Indeed, a very high proportion of participants were female (89%) and the mean age of 33.4 years was rather low for CU patients, similar to a previous online survey on CU in Germany [24]. Both of these surveys had a similar design of recruiting individuals through online advertisements, which likely influenced the study population, resulting in the recruitment of participants of a younger mean age as compared to a clinical setting. Younger patients tend to be more prone to receiving information via social networks, such as Facebook. In the clinical studies ASSURE and AWARE, the mean age of CU patients was around 45 years and slightly over 70% of the study populations were female [4, 25]. Female patients might be generally more in touch with their health and willing to seek out information on health conditions; consequently, female patients are more likely to respond to and participate in an online survey of this nature; this is a bias that is difficult to control for.

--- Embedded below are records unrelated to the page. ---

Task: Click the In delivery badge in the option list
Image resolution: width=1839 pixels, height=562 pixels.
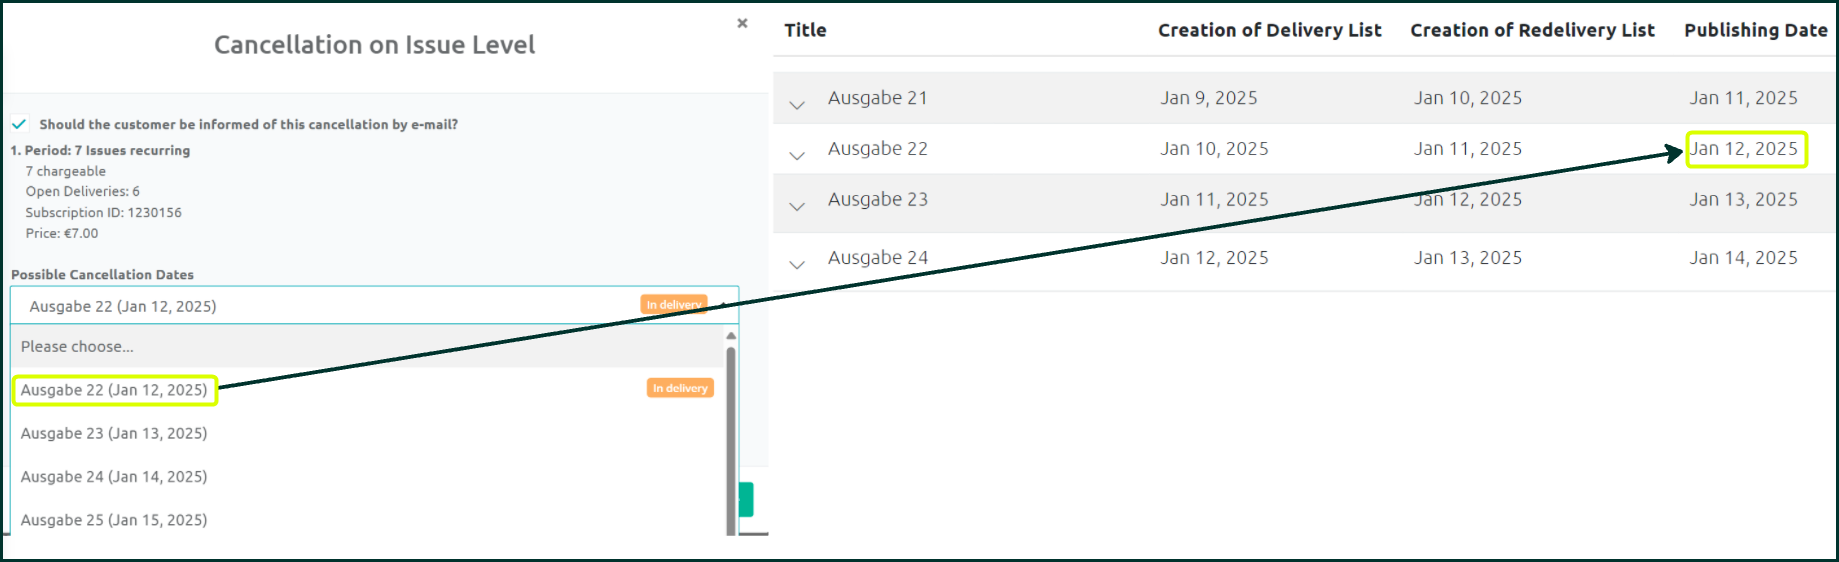Action: (680, 388)
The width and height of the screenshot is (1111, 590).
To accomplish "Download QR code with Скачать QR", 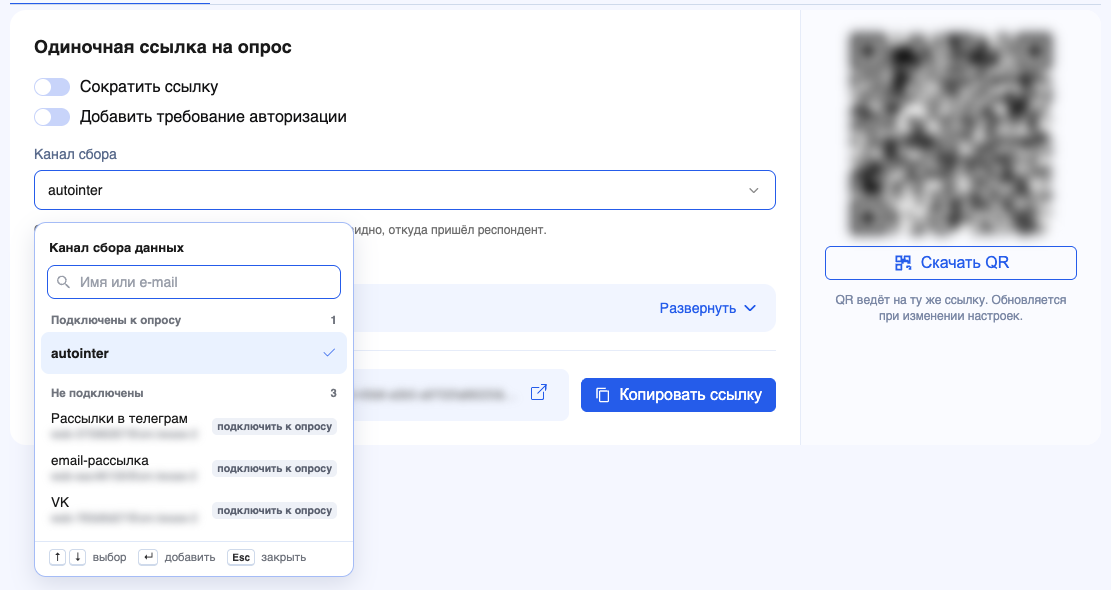I will point(950,263).
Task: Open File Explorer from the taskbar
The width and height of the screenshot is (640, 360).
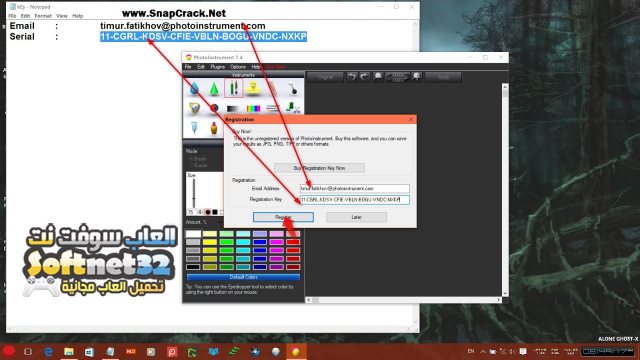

Although participant selection bias may be a limitation of a survey-based design, online surveys allow data collection from a large population of individuals, many of whom may not be receiving medical advice and thus would not be not accessible by other means, such as observational studies. Furthermore, the diagnosis of CU may not have been accurate in some cases due to the self-reported setting. We attempted to exclude participants with other dermatological conditions by asking, “Have you ever been diagnosed with chronic hives (urticaria) by a doctor? If no, then end the survey.” If this question was answered accurately, the correct population should have been captured. In addition, CIndU, especially pressure- induced, might have been misinterpreted by the participants as angioedema. Pressure-induced urticaria is a frequent comorbidity of CU and can only be exactly diagnosed by physical testing. Online surveys are suitable for epidemiological studies that necessitate wide geographical coverage and a large sample size using a fast and cost‐effective manner [26]. Finally, our internet survey was not validated. It was realized as a pilot project and resulted in an unexpected fast and high response rate of affected individuals. For more distinct data, validation of future online questionnaires would be beneficial.

Conclusions

Overall, our findings contribute to a better understanding of CU, the distribution of wheals and angioedema across the body and, especially, the perceived real-world burden of disease in affected individuals. The poor disease management and high psychological impact reported by participants in this survey support the need for a deeper understanding of the burden of disease in these patients and more insight in treatment options for CU in Germany. Furthermore, it is crucial to reach affected individuals who are currently not seeking medical advice in order to improve real-life patient care.